(Saved entries)
+---+
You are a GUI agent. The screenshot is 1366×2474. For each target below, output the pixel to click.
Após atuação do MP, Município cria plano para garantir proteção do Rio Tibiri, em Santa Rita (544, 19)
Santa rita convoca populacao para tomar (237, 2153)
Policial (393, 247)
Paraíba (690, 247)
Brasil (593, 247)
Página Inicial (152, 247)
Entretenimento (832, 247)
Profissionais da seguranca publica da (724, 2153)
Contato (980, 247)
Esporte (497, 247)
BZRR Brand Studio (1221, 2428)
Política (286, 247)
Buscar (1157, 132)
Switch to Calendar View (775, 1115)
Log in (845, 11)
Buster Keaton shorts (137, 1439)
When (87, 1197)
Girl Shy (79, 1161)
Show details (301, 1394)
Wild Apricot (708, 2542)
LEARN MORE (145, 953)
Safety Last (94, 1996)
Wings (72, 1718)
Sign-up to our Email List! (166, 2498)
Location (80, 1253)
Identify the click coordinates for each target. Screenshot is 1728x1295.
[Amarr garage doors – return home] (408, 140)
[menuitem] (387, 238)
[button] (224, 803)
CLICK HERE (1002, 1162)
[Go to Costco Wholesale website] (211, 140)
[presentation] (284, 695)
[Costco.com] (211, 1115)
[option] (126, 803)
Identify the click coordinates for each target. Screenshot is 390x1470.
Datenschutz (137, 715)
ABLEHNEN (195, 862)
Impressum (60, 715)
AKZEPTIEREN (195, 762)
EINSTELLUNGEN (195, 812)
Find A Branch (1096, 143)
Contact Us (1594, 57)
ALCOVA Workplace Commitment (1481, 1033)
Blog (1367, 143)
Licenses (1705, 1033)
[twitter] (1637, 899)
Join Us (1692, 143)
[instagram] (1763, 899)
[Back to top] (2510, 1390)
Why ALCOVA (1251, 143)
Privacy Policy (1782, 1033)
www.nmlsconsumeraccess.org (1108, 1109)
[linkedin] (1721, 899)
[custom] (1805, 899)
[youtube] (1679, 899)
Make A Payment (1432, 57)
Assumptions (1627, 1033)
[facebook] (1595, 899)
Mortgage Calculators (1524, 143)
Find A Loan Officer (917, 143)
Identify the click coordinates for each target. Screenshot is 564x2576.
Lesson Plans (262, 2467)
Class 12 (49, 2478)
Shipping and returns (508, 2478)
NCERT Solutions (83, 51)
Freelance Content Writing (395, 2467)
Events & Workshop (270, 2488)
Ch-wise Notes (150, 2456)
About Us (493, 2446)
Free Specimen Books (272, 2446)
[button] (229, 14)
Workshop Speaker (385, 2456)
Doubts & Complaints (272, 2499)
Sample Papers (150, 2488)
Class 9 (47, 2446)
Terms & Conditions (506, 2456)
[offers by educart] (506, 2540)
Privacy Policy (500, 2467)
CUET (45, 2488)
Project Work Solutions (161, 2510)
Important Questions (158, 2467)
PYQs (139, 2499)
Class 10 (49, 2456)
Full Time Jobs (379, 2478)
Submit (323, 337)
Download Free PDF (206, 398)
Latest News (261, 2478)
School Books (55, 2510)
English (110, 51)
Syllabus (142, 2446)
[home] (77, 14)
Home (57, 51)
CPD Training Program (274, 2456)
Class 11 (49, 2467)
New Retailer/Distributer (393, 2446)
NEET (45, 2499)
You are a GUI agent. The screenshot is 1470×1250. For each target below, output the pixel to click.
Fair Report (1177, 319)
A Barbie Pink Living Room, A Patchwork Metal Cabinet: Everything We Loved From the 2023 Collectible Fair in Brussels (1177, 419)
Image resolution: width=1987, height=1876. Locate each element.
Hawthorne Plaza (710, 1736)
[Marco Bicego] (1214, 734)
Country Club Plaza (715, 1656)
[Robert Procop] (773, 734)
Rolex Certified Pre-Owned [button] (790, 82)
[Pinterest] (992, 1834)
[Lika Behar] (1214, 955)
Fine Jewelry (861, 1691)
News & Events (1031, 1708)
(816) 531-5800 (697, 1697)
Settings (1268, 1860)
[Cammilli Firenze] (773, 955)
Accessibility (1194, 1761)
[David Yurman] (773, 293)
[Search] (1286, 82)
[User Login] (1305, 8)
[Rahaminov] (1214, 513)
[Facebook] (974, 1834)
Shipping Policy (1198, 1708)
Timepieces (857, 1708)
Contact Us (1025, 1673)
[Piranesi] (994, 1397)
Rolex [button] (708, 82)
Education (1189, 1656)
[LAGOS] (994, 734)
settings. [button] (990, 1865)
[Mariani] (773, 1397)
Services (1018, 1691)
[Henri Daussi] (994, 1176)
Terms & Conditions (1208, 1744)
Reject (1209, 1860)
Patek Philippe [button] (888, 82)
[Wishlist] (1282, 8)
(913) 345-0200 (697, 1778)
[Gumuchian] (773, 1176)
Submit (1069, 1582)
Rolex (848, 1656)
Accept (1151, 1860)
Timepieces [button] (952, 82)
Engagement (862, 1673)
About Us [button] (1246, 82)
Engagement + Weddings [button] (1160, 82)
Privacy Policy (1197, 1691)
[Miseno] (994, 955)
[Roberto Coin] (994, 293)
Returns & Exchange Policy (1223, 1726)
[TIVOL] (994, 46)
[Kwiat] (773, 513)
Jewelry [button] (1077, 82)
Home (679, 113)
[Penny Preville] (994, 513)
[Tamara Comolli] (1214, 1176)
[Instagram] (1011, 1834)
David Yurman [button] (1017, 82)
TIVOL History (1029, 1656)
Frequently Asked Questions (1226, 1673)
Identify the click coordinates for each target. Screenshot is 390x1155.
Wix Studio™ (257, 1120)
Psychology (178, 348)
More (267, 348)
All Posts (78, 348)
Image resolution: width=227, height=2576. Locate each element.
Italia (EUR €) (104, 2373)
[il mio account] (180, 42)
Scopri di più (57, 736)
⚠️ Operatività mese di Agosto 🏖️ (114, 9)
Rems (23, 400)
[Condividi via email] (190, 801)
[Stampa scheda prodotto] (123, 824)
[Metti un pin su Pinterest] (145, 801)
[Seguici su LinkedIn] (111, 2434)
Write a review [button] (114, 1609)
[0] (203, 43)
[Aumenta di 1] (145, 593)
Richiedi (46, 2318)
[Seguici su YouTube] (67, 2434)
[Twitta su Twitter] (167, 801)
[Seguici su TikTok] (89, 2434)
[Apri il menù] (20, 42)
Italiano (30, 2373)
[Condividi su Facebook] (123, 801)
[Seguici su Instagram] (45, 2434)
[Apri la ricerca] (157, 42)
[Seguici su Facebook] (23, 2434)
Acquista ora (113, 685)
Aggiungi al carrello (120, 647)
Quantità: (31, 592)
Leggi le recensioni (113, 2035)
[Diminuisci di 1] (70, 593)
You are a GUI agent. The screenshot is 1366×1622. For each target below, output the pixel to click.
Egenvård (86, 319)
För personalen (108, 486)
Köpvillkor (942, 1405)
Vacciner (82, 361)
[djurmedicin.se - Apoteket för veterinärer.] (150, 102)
+---+
Exercise details: Look through the entries above for the word "Costco". Copy every line where it shows up.

Exercise response:
[Go to Costco Wholesale website] (211, 140)
[Costco.com] (211, 1115)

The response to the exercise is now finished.